I have a large data set (several million rows) stored as a data.table (I am currently learning to use the package). It is in a format like this (just the relevant columns):
DT=data.table("a"=c(11,11,11,12,13,13),"b"=c("x", "y", "z", "y", "x", "y"))
DT
a b
1: 11 x
2: 11 y
3: 11 z
4: 12 y
5: 13 x
6: 13 y
I am trying to build a function that based on input of value in "a", finds all the values associated with it in "b" (list A), and then searches through the remaining values in "a" and returns the one who has the most values in "b" matching to ones in list A.
e.g. for a=11, list A is "x, y, z", for a=13, list A is "x, y" the desired result for a=13 is a=11 (matches on 2 values - "x, y")

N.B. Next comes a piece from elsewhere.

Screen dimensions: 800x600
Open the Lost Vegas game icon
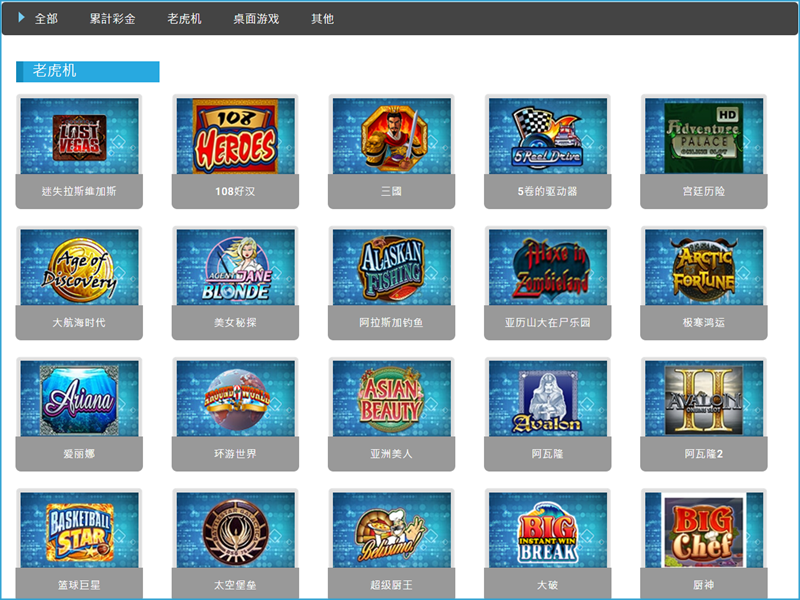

I am trying to find the most efficient way to do this. what I tried so far is:
toMatch=3
setkey(DT,a)
vals=DT[list(toMatch)]$b
vals
[1] "x" "y"
setkey(DT,b)
temp=data.table("listA"=DT[list(vals)]$a)
temp[,.N, by = names(temp)][order(-N)]
temp
listA N
1: 11 2
2: 31 2
3: 21 1
best=temp[listA!=toMatch][1]
listA
1: 11
This gives the desired result, but requires resetting the key (which is not feasible each time) or constructing auxiliary tables, each with its own key. As previously mentioned, I am only now learning to use data.table - I am sure there is a more efficient way to achieve this.
Thanks for your help!